Она смотрит, как группа детей по прозвищу «Мышкетеры» исполняет музыкальный номер, в котором Дарлен играет парижскую цветочницу, Кэбби – полисмена, а этот высокий ухмыляющийся парень – романтического героя. Он, Дарлен, Кэбби и Карен (в костюме старой француженки, которой полисмен Кэбби помогает перейти улицу) танцуют.
Потом идет рекламная передача, в которой пять долек шоколадки «Тутси» вылезают из обертки и превращаются в пять букв: «Т-у-т-с-и». Они тоже танцуют и поют. Все еще продолжая петь, они залезают обратно в обертку. От обертки, как от стены, отражается эхо. Ишь ты, сукин сын, здорово придумал. Он видел это уже сто раз, и на этот раз его начинает мутить. Сердце все еще трепещет, в горле пересохло.
– Гарри, у тебя нет сигареты? – спрашивает Дженис. – Мои кончились.
– А? По дороге домой я выкинул всю пачку в мусорный ящик. Бросаю курить. – Ему непонятно, что кто-то может думать о курении, когда его так тошнит.
Дженис наконец взглядывает на него:
– Выкинул в мусорный ящик!
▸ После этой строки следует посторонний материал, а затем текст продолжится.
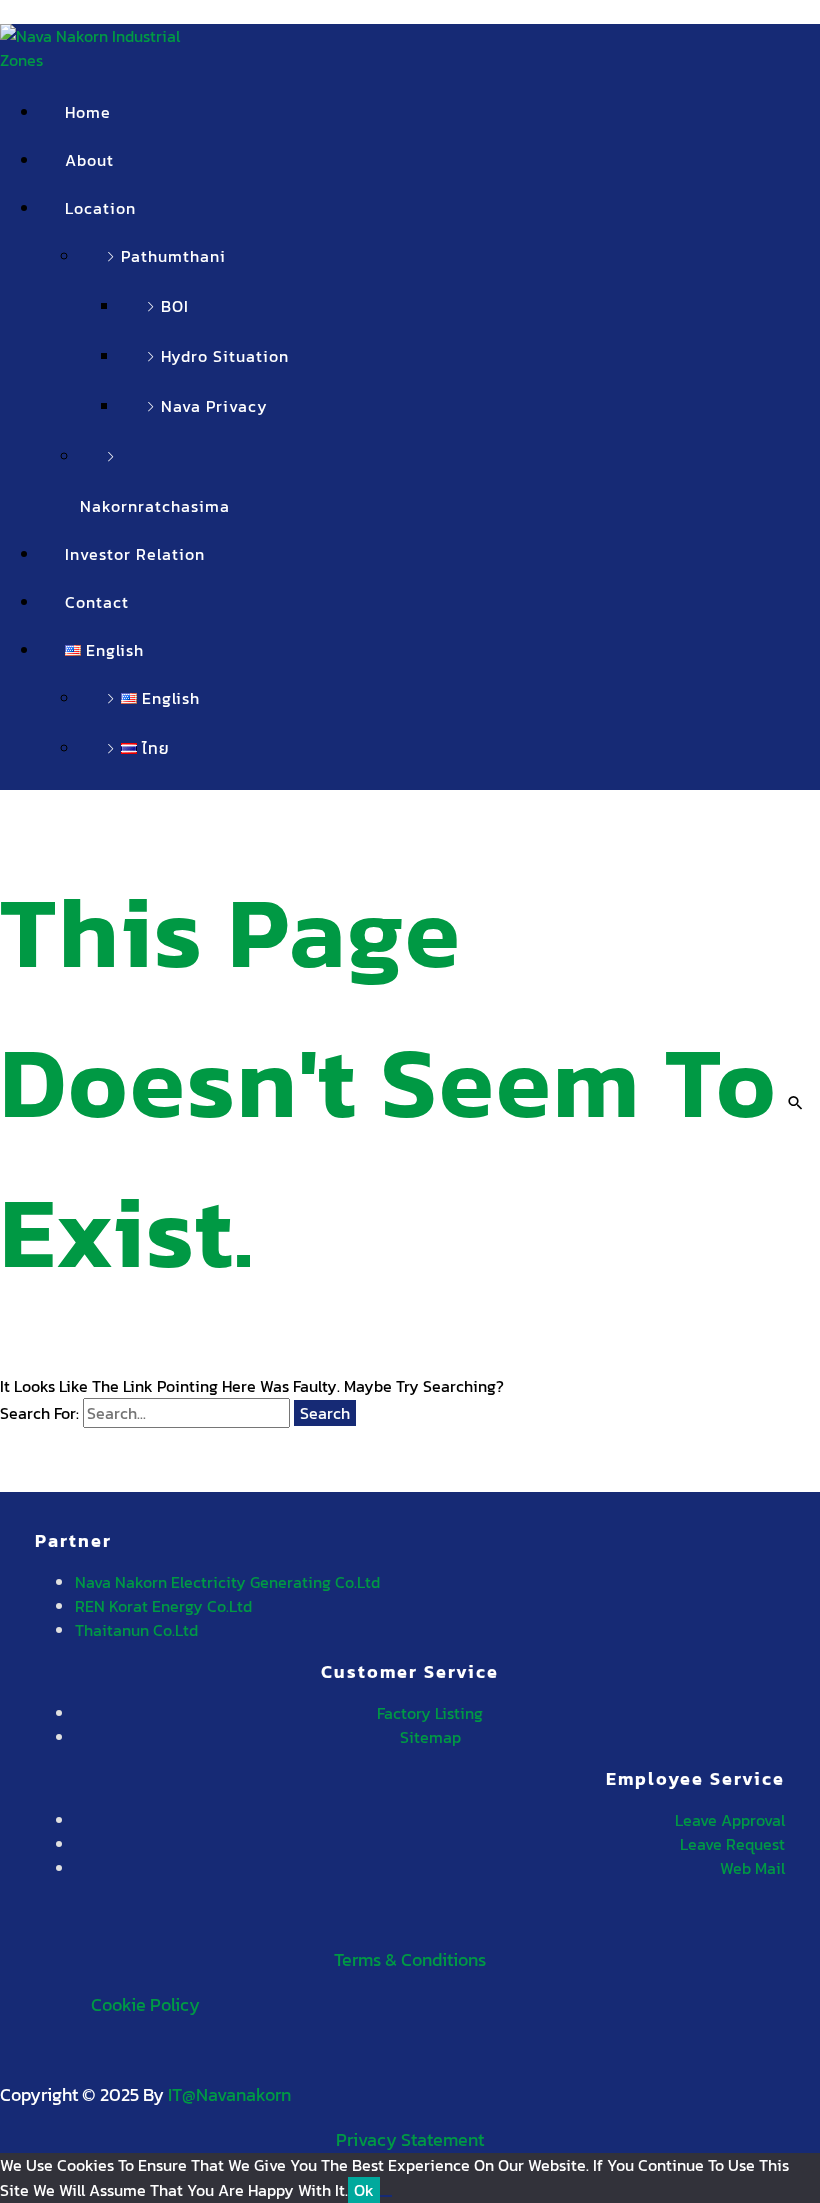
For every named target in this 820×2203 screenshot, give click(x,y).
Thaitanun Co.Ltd (136, 1630)
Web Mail (752, 1868)
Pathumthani (173, 256)
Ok (364, 2190)
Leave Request (732, 1844)
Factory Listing (430, 1713)
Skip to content (56, 12)
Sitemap (430, 1737)
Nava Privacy (214, 406)
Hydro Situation (225, 356)
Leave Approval (730, 1820)
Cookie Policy (145, 2004)
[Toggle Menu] (167, 214)
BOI (175, 306)
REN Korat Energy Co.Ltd (163, 1606)
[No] (386, 2196)
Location (100, 208)
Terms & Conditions (410, 1959)
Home (88, 112)
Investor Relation (135, 554)
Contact (97, 602)
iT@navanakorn (229, 2094)
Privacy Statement (410, 2139)
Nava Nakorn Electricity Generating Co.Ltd (227, 1582)
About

Колоссально. Ты не пьешь, а теперь и курить бросил. Ты что, в святые готовишься?
– Ш-ш-ш!
Появился великий Мышкетер Джимми – взрослый мужчина с круглыми черными ушами. Кролик внимательно за ним следит, он его уважает и надеется перенять у него что-нибудь полезное для своей работы – он демонстрирует в бруэрских магазинах дешевых товаров одно кухонное приспособление. Он уже целый месяц занимается этим делом. «Пословицы, пословицы, о, как они верны, – поет Джимми, бренча на гитаре, – пословицы говорят нам, что делать, пословицы помогают нам всем стать хорошими „Мышкетерами“».